[Stored records]
Content starts

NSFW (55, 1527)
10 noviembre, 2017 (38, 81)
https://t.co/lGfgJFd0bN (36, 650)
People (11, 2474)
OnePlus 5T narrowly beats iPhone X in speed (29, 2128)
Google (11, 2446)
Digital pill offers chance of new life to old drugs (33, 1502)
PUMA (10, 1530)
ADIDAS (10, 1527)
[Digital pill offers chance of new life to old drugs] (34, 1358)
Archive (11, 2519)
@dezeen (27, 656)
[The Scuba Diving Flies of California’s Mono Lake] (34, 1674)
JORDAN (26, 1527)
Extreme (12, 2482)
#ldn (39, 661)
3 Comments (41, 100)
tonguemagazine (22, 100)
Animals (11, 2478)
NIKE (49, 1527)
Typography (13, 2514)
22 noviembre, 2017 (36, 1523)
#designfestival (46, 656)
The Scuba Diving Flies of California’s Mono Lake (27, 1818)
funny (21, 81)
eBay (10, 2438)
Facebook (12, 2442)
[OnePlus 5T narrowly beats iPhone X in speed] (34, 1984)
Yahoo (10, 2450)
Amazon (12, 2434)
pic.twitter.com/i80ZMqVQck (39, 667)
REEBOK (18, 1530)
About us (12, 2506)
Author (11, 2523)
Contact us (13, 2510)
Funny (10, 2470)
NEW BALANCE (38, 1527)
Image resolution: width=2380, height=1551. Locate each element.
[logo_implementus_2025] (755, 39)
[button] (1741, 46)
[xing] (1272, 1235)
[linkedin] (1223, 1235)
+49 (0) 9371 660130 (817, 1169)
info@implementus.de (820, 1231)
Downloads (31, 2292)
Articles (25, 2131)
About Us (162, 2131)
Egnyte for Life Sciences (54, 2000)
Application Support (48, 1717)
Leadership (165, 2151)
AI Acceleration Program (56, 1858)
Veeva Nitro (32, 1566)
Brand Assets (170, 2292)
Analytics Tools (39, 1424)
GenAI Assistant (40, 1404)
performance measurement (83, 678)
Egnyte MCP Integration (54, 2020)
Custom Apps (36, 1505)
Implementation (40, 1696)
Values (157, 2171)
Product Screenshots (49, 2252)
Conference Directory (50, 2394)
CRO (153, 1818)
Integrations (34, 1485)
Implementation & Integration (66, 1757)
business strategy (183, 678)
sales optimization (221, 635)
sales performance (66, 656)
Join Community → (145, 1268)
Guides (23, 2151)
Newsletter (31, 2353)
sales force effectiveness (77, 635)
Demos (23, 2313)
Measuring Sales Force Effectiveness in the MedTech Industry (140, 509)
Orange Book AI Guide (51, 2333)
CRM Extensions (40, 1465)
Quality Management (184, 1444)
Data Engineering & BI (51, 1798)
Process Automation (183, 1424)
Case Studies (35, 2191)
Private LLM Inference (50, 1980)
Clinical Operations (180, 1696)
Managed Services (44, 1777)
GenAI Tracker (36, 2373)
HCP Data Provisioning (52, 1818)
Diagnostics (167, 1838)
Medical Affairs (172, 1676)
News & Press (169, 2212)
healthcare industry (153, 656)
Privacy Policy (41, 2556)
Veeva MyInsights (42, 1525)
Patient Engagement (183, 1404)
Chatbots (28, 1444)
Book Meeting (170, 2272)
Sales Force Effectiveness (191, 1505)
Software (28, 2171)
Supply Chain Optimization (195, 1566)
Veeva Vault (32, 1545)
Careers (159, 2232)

Content ends

→ **PROBLEM REQUIREMENTS**: Retype the records that precede this task, keeping them exactly the same.

→ **WRITTEN ANSWER**:
NSFW (55, 1527)
10 noviembre, 2017 (38, 81)
https://t.co/lGfgJFd0bN (36, 650)
People (11, 2474)
OnePlus 5T narrowly beats iPhone X in speed (29, 2128)
Google (11, 2446)
Digital pill offers chance of new life to old drugs (33, 1502)
PUMA (10, 1530)
ADIDAS (10, 1527)
[Digital pill offers chance of new life to old drugs] (34, 1358)
Archive (11, 2519)
@dezeen (27, 656)
[The Scuba Diving Flies of California’s Mono Lake] (34, 1674)
JORDAN (26, 1527)
Extreme (12, 2482)
#ldn (39, 661)
3 Comments (41, 100)
tonguemagazine (22, 100)
Animals (11, 2478)
NIKE (49, 1527)
Typography (13, 2514)
22 noviembre, 2017 (36, 1523)
#designfestival (46, 656)
The Scuba Diving Flies of California’s Mono Lake (27, 1818)
funny (21, 81)
eBay (10, 2438)
Facebook (12, 2442)
[OnePlus 5T narrowly beats iPhone X in speed] (34, 1984)
Yahoo (10, 2450)
Amazon (12, 2434)
pic.twitter.com/i80ZMqVQck (39, 667)
REEBOK (18, 1530)
About us (12, 2506)
Author (11, 2523)
Contact us (13, 2510)
Funny (10, 2470)
NEW BALANCE (38, 1527)
Image resolution: width=2380, height=1551. Locate each element.
[logo_implementus_2025] (755, 39)
[button] (1741, 46)
[xing] (1272, 1235)
[linkedin] (1223, 1235)
+49 (0) 9371 660130 (817, 1169)
info@implementus.de (820, 1231)
Downloads (31, 2292)
Articles (25, 2131)
About Us (162, 2131)
Egnyte for Life Sciences (54, 2000)
Application Support (48, 1717)
Leadership (165, 2151)
AI Acceleration Program (56, 1858)
Veeva Nitro (32, 1566)
Brand Assets (170, 2292)
Analytics Tools (39, 1424)
GenAI Assistant (40, 1404)
performance measurement (83, 678)
Egnyte MCP Integration (54, 2020)
Custom Apps (36, 1505)
Implementation (40, 1696)
Values (157, 2171)
Product Screenshots (49, 2252)
Conference Directory (50, 2394)
CRO (153, 1818)
Integrations (34, 1485)
Implementation & Integration (66, 1757)
business strategy (183, 678)
sales optimization (221, 635)
sales performance (66, 656)
Join Community → (145, 1268)
Guides (23, 2151)
Newsletter (31, 2353)
sales force effectiveness (77, 635)
Demos (23, 2313)
Measuring Sales Force Effectiveness in the MedTech Industry (140, 509)
Orange Book AI Guide (51, 2333)
CRM Extensions (40, 1465)
Quality Management (184, 1444)
Data Engineering & BI (51, 1798)
Process Automation (183, 1424)
Case Studies (35, 2191)
Private LLM Inference (50, 1980)
Clinical Operations (180, 1696)
Managed Services (44, 1777)
GenAI Tracker (36, 2373)
HCP Data Provisioning (52, 1818)
Diagnostics (167, 1838)
Medical Affairs (172, 1676)
News & Press (169, 2212)
healthcare industry (153, 656)
Privacy Policy (41, 2556)
Veeva MyInsights (42, 1525)
Patient Engagement (183, 1404)
Chatbots (28, 1444)
Book Meeting (170, 2272)
Sales Force Effectiveness (191, 1505)
Software (28, 2171)
Supply Chain Optimization (195, 1566)
Veeva Vault (32, 1545)
Careers (159, 2232)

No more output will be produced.